_Instructions for the task_. Exactly the lines from the one holding "Screen dimensions: 1266x725" through the end of the material below must be printed, nothing more, and the pictures must be dropped.
BEGIN
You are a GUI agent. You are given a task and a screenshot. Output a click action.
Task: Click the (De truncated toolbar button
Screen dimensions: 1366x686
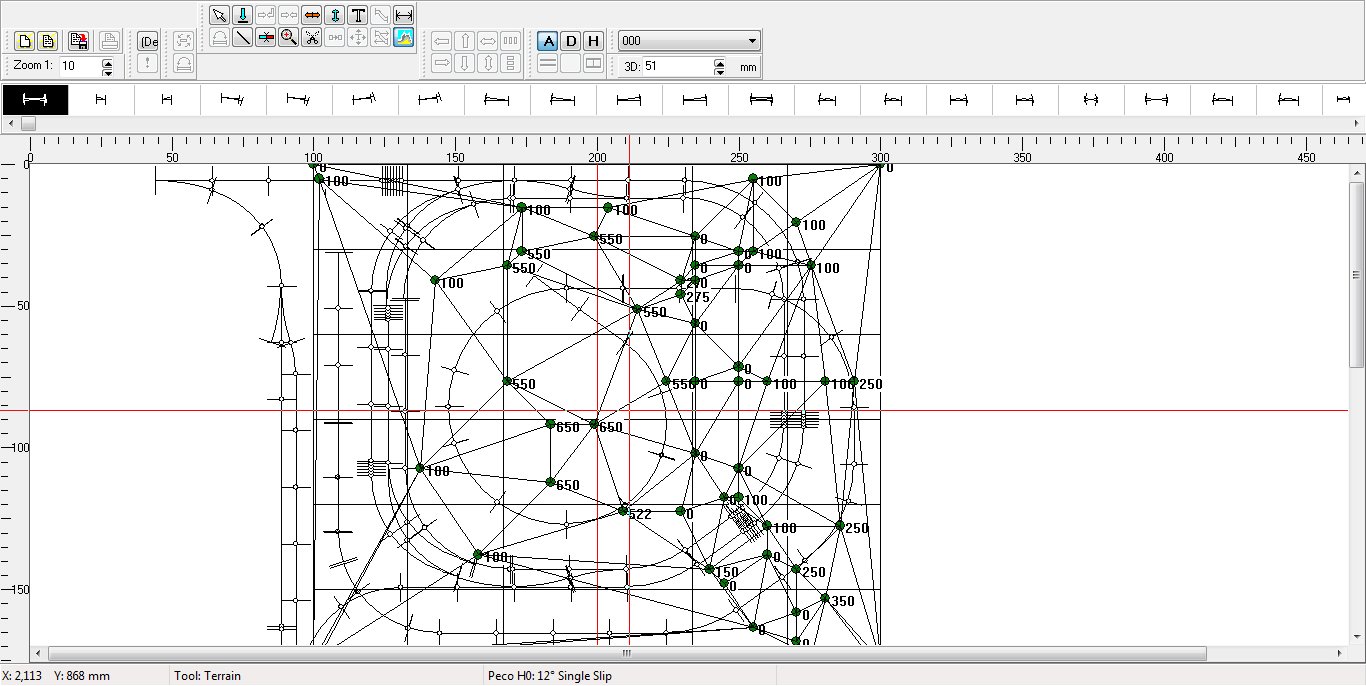pyautogui.click(x=148, y=41)
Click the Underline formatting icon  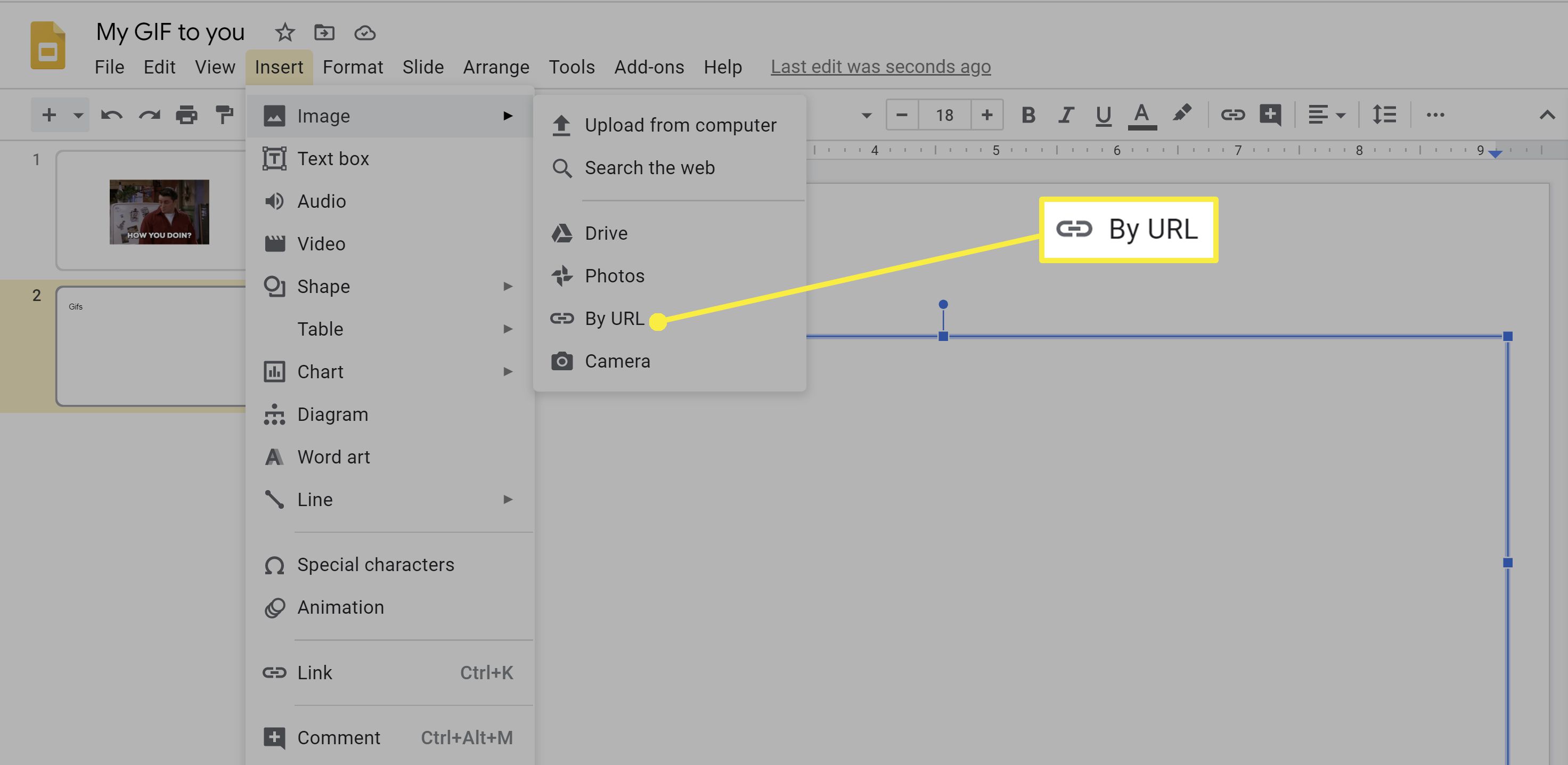click(x=1100, y=114)
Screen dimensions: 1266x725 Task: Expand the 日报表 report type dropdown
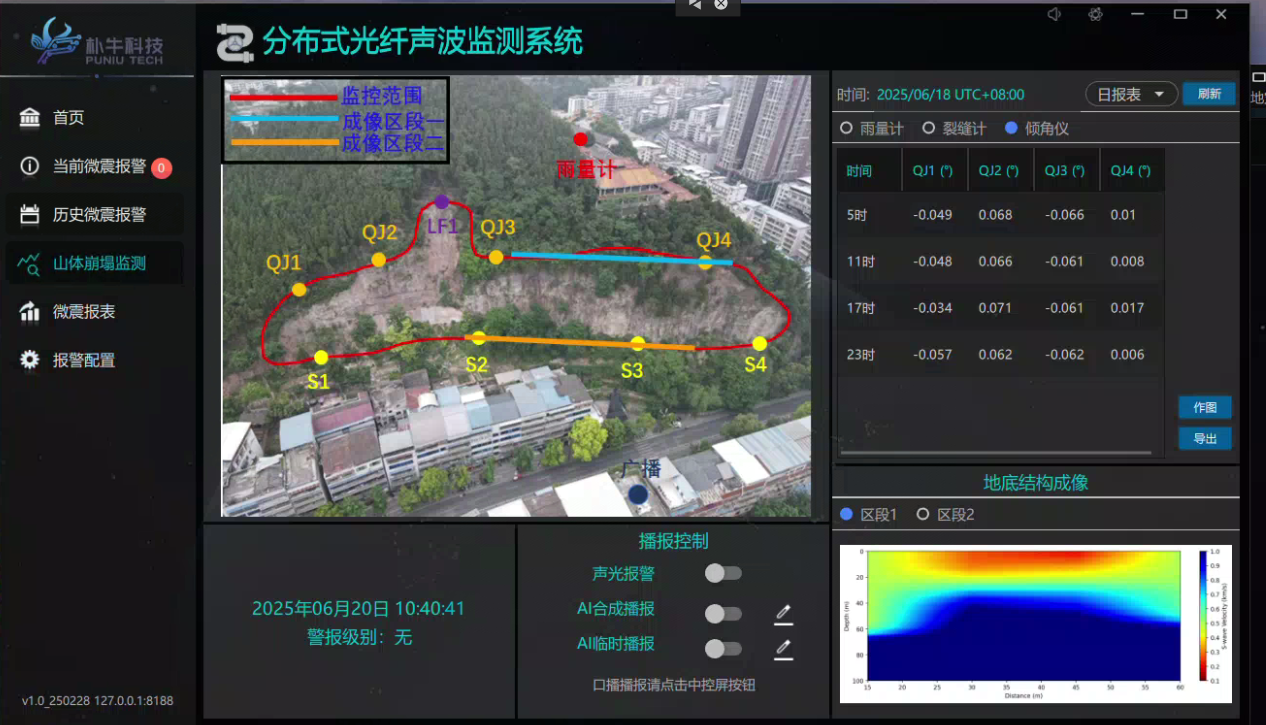click(1131, 94)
END
_Exercise output_.
Screen dimensions: 1266x725 Task: Expand the 日报表 report type dropdown
click(1131, 94)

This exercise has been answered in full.